What is needed is an exact copy of the lines in the listing below, from the one with "You are a computer-use agent." up to and including the one with "Instruction: Click the", with no other lines.

- Records for processing
┌──
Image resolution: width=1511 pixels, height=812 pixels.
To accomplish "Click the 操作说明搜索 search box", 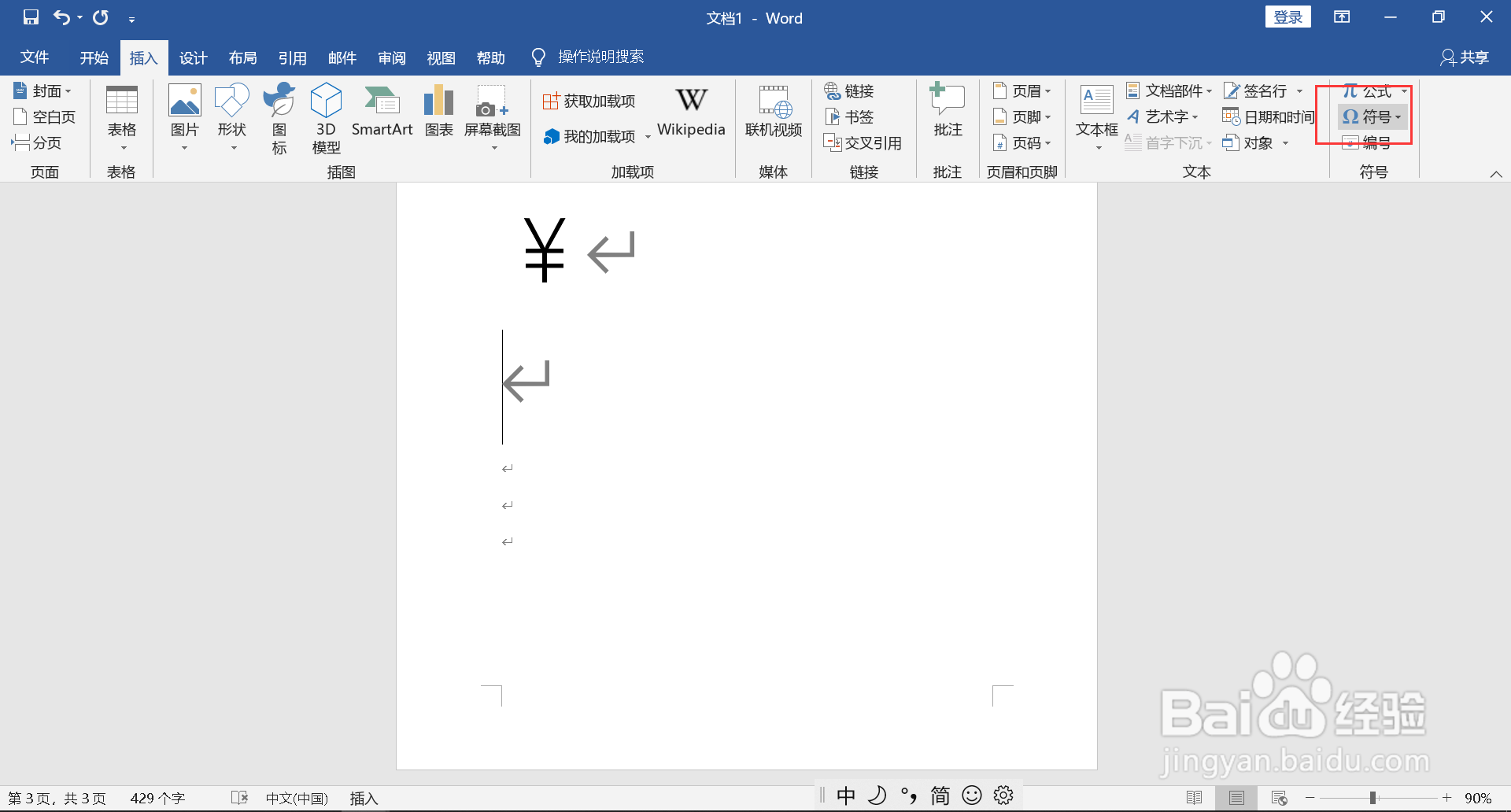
└──
┌──
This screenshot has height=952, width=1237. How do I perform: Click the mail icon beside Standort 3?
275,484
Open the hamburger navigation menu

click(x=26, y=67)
└──
┌──
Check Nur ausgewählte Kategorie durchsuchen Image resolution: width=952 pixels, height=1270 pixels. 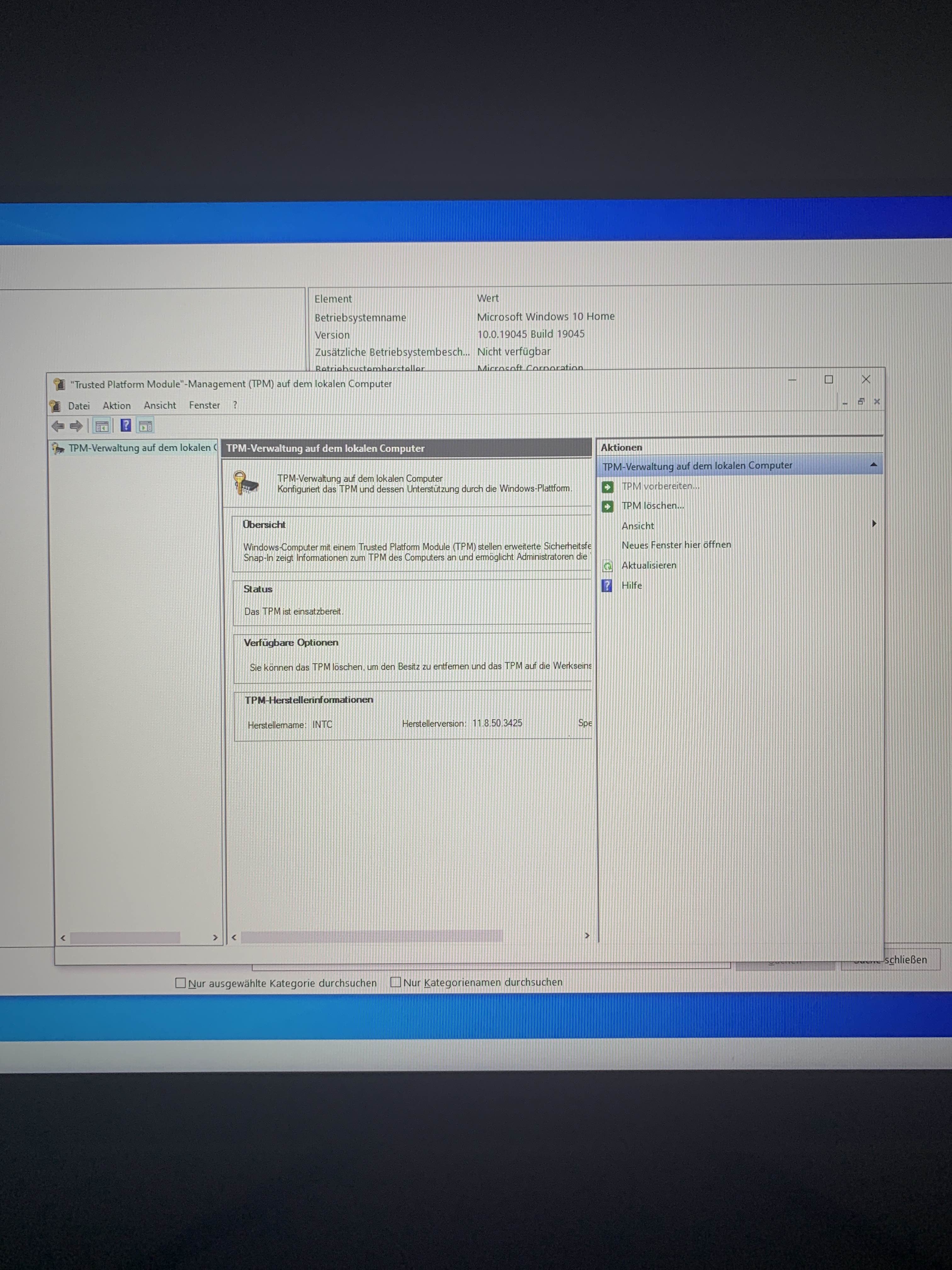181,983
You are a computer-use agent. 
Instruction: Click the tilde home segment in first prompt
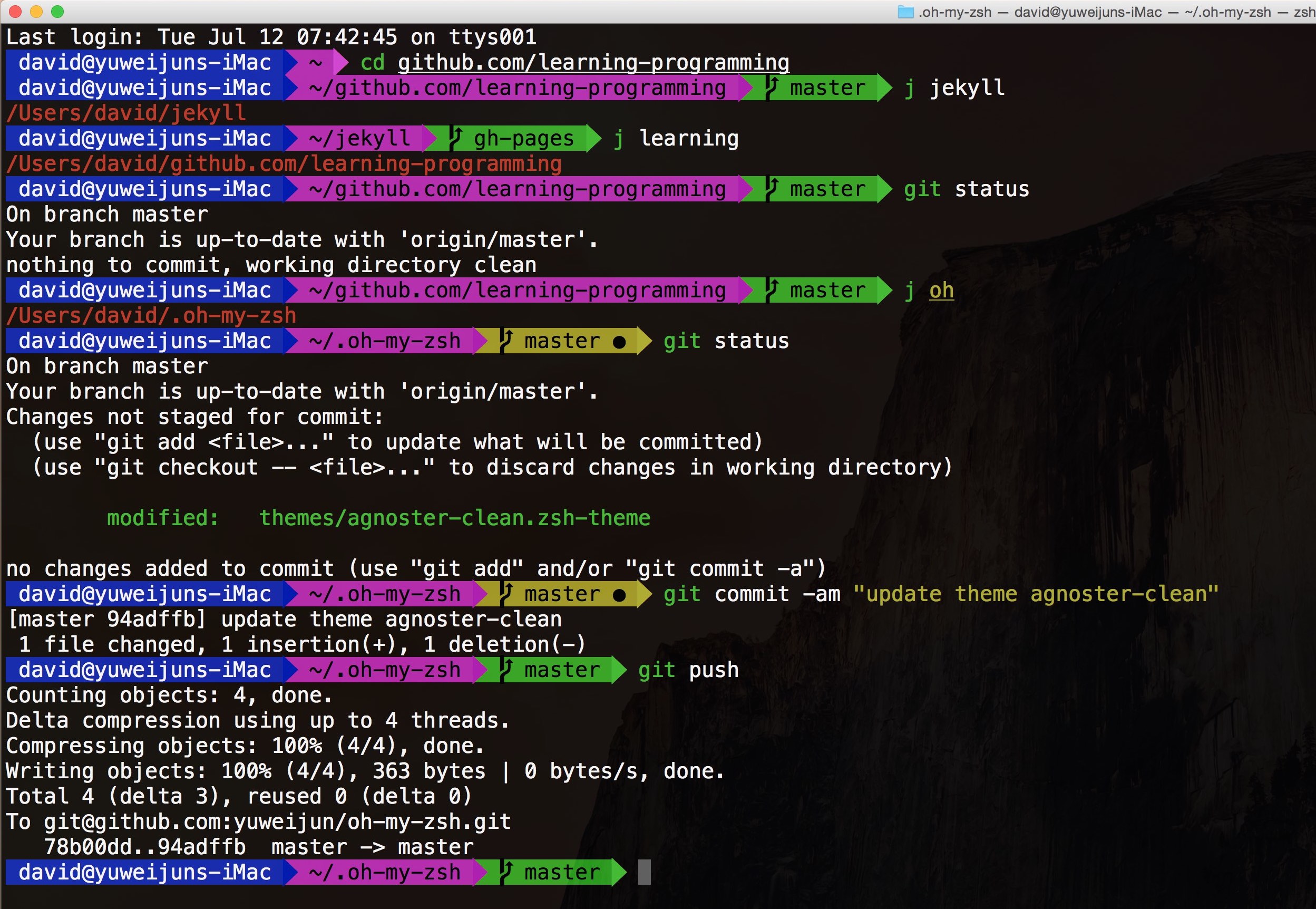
└──
- Reply
You are a computer-use agent. 
Instruction: Click the tilde home segment in first prompt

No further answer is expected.